Item coordinate data:
* start *
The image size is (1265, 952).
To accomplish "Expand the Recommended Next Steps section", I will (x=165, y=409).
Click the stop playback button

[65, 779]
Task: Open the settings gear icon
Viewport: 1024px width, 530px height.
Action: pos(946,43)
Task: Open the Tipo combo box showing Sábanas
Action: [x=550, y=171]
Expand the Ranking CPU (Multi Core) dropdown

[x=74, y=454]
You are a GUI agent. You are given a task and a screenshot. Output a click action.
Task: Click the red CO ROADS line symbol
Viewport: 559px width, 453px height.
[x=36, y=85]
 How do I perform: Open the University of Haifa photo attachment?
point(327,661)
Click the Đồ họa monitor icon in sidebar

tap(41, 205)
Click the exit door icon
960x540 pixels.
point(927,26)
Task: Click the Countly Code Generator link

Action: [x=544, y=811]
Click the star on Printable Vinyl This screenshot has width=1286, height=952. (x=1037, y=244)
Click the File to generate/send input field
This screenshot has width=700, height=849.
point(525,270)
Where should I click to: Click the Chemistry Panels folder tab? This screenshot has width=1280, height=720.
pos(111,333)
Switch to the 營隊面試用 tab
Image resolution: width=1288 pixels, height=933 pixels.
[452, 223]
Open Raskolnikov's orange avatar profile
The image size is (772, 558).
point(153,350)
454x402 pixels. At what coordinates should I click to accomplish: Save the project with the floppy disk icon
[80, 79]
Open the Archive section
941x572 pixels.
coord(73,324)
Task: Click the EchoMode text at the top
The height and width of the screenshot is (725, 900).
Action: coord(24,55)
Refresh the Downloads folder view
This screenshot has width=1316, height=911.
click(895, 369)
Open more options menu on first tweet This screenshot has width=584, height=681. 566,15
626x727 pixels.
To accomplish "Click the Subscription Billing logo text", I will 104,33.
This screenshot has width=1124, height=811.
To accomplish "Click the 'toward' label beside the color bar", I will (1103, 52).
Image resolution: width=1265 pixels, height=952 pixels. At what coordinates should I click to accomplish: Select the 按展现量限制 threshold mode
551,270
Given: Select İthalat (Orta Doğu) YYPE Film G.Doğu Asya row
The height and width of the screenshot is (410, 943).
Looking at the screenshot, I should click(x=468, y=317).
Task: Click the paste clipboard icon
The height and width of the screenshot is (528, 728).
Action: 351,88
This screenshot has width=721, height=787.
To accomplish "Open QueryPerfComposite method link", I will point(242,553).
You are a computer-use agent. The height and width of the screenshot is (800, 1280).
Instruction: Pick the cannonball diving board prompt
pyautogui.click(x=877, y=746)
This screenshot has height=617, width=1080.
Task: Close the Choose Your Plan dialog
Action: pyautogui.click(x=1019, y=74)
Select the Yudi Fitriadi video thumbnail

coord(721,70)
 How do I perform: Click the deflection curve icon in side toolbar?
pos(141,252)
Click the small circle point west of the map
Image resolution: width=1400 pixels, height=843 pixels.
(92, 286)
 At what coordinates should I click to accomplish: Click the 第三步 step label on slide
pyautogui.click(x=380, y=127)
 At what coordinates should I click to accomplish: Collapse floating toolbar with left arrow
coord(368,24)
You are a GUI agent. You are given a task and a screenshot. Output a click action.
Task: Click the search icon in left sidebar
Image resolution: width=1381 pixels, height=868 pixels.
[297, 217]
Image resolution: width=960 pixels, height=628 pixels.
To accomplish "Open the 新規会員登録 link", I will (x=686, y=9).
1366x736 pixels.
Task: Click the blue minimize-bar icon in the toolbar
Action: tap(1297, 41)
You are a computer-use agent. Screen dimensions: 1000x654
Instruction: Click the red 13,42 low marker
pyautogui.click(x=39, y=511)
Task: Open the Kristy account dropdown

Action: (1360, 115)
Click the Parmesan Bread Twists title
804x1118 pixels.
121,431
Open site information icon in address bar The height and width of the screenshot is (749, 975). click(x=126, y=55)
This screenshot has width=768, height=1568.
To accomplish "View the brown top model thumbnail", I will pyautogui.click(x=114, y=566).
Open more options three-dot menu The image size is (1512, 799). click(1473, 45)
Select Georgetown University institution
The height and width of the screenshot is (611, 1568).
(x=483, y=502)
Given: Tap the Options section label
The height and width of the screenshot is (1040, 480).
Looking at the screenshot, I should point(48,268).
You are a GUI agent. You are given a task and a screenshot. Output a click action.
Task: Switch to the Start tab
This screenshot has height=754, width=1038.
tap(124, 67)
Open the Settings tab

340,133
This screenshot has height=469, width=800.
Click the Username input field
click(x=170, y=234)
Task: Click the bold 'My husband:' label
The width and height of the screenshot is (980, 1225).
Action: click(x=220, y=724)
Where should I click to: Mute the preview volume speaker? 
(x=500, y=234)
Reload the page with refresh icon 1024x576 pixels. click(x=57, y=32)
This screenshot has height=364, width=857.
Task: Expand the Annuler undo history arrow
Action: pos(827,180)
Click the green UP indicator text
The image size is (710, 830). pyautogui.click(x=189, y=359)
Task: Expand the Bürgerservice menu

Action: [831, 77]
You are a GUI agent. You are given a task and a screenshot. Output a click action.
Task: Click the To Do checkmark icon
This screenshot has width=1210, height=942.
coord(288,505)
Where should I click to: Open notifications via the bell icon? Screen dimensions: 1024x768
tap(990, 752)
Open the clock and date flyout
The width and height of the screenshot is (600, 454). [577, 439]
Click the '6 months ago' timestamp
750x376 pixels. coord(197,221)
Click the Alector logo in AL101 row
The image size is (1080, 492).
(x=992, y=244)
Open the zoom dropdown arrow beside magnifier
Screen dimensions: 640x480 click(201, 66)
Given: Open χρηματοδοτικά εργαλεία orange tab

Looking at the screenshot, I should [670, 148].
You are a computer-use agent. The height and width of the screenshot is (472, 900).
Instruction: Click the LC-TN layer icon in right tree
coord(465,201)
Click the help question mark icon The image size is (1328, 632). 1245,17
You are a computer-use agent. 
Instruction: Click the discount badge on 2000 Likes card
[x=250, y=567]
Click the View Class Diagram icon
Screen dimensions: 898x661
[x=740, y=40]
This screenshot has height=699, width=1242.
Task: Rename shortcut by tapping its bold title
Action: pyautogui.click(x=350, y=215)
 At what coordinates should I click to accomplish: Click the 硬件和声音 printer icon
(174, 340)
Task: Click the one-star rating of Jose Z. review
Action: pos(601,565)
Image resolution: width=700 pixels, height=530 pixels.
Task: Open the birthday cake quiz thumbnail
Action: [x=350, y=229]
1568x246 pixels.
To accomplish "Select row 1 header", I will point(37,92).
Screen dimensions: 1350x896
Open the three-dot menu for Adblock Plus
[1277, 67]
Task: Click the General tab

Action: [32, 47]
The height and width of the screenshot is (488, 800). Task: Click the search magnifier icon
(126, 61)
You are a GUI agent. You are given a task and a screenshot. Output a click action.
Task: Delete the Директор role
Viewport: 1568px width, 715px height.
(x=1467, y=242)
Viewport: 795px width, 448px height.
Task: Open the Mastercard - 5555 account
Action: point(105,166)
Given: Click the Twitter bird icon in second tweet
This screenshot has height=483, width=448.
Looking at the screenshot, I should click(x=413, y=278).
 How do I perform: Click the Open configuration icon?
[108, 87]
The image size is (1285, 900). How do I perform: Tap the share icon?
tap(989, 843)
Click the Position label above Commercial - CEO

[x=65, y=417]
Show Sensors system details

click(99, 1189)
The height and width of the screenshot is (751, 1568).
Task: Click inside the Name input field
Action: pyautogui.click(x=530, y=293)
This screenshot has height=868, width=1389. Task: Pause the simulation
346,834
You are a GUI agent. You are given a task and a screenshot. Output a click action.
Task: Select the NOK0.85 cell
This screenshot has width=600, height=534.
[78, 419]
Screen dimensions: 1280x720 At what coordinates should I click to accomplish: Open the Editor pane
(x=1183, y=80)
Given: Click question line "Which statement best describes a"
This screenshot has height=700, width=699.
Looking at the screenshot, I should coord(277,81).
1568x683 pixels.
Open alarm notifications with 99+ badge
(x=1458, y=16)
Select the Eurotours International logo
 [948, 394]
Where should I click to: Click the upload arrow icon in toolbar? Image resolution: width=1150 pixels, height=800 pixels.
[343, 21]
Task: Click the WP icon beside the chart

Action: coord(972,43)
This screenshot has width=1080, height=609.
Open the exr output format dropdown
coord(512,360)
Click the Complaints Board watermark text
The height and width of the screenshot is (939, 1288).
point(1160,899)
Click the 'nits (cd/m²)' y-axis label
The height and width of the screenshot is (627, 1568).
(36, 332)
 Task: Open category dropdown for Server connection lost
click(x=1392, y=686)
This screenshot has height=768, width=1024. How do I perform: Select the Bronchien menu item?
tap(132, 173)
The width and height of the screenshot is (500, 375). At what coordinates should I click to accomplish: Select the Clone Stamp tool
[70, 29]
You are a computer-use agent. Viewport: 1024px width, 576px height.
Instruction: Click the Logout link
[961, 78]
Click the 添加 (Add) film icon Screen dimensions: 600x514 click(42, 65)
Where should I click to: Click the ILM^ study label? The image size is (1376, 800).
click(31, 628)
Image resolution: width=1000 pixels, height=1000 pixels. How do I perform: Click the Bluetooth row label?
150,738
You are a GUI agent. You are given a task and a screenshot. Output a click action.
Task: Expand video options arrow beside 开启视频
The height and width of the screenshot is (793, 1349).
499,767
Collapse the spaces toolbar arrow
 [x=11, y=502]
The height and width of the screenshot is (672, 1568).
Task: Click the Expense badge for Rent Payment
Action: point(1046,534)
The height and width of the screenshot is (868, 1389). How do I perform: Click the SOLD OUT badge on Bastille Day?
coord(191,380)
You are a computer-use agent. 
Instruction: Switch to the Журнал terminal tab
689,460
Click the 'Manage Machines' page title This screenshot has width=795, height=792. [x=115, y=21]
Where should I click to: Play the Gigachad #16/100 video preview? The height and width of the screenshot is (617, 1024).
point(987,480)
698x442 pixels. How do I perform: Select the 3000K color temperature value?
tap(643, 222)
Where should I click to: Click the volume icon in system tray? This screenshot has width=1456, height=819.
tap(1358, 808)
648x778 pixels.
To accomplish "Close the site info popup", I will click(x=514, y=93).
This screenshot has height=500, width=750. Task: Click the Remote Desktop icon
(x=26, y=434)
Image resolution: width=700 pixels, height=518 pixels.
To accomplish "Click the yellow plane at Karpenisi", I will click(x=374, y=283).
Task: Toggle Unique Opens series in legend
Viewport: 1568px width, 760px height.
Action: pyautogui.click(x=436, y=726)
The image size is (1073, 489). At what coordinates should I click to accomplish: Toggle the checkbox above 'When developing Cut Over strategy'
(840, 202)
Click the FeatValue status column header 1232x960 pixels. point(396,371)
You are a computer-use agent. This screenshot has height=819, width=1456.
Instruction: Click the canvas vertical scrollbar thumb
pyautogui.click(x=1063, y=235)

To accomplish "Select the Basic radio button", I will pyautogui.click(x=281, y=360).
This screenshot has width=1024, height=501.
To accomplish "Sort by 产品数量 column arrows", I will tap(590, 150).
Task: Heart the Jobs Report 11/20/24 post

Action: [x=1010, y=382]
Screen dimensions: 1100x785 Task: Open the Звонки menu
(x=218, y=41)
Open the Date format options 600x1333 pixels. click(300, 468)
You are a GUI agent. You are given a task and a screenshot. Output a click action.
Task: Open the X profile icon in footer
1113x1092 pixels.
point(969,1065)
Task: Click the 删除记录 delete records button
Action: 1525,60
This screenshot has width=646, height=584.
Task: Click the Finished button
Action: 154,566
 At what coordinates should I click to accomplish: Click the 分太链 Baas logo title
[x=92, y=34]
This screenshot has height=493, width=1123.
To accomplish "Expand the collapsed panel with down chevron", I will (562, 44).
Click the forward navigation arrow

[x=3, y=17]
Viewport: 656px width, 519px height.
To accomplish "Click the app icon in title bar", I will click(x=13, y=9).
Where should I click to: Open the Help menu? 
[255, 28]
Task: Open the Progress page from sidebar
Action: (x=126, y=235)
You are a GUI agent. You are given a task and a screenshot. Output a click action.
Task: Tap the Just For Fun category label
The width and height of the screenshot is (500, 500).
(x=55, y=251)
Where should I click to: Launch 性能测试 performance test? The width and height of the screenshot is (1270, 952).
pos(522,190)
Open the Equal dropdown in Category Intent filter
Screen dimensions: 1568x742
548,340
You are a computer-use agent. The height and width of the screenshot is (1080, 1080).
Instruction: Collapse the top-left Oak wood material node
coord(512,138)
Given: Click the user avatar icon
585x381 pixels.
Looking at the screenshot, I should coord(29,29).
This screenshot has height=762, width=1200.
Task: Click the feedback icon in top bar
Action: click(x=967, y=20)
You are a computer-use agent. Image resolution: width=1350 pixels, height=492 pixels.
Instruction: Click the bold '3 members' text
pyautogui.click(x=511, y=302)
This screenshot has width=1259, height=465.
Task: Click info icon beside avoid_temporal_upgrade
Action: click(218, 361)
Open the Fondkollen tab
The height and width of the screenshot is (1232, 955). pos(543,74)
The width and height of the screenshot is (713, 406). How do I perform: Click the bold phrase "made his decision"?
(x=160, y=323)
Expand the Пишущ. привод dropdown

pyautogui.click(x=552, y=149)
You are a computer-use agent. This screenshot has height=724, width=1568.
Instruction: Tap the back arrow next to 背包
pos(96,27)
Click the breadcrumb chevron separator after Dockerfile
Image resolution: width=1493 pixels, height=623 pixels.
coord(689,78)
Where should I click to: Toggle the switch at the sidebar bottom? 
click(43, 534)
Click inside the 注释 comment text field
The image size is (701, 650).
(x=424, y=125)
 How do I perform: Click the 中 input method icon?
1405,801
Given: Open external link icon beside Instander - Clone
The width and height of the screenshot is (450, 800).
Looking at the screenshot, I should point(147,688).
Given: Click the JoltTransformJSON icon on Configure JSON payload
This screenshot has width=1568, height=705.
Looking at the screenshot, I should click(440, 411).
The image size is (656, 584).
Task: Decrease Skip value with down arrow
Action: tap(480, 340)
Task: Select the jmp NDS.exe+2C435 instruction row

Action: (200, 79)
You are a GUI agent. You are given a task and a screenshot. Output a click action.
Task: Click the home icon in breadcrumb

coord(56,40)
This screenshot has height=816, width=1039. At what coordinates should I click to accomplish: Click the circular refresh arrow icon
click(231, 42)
* end *
• [WHAT THE TASK ASKS] Please rewrite the records from the line with "The height and width of the screenshot is (488, 800)." to the line with "[x=65, y=417]", changing "magnifier" to "magnifying glass" and leaving everything else as it is.

• [TASK RESPONSE]
The height and width of the screenshot is (488, 800). Task: Click the search magnifying glass icon
(126, 61)
You are a GUI agent. You are given a task and a screenshot. Output a click action.
Task: Delete the Директор role
Viewport: 1568px width, 715px height.
(x=1467, y=242)
Viewport: 795px width, 448px height.
Task: Open the Mastercard - 5555 account
Action: point(105,166)
Given: Click the Twitter bird icon in second tweet
This screenshot has height=483, width=448.
Looking at the screenshot, I should click(x=413, y=278).
 How do I perform: Click the Open configuration icon?
[108, 87]
The image size is (1285, 900). How do I perform: Tap the share icon?
tap(989, 843)
Click the Position label above Commercial - CEO

[x=65, y=417]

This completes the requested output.